++++ Records provided ++++
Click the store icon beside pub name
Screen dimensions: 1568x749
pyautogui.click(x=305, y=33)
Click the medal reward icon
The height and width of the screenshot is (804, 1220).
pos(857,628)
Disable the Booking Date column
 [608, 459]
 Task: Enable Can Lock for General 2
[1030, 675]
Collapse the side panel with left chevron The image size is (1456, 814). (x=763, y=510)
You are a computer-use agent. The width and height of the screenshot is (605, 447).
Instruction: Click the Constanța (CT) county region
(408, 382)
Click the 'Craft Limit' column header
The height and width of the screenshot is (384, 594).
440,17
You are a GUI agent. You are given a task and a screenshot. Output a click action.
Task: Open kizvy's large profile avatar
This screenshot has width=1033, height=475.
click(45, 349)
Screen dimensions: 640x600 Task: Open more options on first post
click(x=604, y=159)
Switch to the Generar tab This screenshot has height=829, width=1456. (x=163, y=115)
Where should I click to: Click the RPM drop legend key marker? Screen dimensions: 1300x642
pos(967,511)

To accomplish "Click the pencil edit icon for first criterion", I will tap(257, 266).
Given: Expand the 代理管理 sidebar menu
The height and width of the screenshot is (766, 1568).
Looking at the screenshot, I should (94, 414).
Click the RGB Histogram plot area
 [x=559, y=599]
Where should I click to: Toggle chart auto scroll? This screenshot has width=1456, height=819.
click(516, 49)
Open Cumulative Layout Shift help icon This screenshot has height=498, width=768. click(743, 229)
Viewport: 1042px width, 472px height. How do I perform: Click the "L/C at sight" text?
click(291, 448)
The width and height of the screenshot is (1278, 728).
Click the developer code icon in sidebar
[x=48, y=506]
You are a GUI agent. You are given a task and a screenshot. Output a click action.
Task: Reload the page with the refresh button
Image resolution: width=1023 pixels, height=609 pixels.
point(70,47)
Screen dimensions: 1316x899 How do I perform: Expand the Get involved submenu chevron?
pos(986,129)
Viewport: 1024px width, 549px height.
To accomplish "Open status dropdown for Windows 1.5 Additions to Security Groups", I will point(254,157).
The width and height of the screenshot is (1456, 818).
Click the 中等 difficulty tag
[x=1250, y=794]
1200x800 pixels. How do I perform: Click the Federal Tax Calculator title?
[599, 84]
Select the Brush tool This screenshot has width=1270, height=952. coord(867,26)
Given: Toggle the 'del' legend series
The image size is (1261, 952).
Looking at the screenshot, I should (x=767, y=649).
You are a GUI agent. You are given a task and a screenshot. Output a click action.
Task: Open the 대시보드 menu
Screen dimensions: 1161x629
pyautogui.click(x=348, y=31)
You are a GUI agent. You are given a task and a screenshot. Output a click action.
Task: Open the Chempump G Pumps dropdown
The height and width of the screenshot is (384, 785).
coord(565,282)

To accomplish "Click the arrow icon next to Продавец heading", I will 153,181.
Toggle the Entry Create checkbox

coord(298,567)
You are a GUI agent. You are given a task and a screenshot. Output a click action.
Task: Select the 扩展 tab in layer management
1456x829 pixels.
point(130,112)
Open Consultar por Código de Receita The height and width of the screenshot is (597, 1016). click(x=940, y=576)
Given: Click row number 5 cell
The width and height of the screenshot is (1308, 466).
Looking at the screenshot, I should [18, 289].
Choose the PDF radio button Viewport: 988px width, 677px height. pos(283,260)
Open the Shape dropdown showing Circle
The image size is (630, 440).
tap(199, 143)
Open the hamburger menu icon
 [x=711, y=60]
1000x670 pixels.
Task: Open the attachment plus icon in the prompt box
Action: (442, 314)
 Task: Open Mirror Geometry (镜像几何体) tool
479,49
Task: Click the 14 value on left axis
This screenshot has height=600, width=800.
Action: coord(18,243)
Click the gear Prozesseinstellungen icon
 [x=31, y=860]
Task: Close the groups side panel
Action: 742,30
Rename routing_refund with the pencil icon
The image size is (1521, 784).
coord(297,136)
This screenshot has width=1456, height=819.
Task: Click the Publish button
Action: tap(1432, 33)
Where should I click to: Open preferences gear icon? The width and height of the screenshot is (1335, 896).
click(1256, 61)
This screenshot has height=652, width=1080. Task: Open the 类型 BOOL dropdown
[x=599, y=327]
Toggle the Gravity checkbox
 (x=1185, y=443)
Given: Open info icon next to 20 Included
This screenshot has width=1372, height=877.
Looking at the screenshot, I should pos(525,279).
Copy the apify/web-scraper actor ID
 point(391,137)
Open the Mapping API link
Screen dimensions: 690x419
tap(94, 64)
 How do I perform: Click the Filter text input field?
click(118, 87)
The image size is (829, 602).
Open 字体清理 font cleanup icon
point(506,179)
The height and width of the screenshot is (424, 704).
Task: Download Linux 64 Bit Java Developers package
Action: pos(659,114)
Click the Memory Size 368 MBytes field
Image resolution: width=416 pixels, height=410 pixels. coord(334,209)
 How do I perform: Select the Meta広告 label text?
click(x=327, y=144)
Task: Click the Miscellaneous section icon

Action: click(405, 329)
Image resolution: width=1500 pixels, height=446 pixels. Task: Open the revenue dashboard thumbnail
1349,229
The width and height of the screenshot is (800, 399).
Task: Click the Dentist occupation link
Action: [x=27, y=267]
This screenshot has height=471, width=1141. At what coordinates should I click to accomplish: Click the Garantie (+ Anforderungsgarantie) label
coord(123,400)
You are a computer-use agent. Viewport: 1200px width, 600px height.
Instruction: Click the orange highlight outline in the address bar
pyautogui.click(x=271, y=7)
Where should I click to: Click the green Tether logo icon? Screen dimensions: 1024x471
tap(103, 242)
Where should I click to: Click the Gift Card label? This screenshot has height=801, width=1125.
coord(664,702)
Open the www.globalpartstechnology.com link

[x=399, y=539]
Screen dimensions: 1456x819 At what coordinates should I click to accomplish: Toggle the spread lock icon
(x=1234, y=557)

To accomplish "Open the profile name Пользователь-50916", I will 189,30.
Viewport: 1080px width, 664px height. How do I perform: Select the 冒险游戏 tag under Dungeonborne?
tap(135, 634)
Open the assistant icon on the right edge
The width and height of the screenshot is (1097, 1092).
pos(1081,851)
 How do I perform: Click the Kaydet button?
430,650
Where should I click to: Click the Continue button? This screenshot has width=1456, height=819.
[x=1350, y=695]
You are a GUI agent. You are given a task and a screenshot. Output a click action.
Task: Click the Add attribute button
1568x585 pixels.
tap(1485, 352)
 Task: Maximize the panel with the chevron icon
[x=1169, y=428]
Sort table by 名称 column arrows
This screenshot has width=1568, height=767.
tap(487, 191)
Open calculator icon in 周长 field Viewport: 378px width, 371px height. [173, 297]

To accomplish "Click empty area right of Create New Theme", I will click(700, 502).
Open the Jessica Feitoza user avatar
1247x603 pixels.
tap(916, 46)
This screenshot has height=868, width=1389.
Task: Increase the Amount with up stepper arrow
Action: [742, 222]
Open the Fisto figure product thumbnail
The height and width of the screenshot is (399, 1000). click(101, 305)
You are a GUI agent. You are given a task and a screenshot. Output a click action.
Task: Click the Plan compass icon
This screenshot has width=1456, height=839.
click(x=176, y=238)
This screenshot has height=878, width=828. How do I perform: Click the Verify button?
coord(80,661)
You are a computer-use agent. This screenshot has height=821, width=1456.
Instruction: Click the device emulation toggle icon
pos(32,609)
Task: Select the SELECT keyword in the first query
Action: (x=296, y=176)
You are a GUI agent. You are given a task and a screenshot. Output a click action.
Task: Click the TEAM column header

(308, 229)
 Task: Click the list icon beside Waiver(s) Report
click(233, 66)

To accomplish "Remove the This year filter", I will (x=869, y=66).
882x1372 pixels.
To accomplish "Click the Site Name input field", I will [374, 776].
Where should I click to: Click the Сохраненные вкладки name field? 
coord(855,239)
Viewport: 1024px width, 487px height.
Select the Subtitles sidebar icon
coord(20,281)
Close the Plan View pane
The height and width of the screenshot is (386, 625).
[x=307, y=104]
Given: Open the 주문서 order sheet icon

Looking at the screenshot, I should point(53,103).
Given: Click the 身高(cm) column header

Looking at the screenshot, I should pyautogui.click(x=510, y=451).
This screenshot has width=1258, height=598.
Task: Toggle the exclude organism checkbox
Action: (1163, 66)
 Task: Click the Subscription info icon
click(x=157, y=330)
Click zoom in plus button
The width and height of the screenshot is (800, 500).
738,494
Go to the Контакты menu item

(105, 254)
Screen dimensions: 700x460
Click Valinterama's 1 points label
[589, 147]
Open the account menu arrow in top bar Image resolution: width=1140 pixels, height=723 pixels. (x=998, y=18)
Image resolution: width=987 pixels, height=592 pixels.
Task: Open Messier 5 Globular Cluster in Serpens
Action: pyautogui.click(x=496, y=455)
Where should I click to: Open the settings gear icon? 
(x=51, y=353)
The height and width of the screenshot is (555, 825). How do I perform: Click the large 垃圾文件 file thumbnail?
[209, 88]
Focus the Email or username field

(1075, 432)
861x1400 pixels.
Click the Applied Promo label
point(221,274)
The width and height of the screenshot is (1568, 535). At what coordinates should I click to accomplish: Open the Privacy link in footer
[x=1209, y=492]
++++
**Your instructions**
Copy out verbatim the lines above, from the line with "Where should I click to: Open preferences" to the line with "click(118, 87)", including both of those lines.

**Response**
Where should I click to: Open preferences gear icon? The width and height of the screenshot is (1335, 896).
click(1256, 61)
This screenshot has height=652, width=1080. Task: Open the 类型 BOOL dropdown
[x=599, y=327]
Toggle the Gravity checkbox
 (x=1185, y=443)
Given: Open info icon next to 20 Included
This screenshot has width=1372, height=877.
Looking at the screenshot, I should pos(525,279).
Copy the apify/web-scraper actor ID
 point(391,137)
Open the Mapping API link
Screen dimensions: 690x419
tap(94, 64)
 How do I perform: Click the Filter text input field?
click(118, 87)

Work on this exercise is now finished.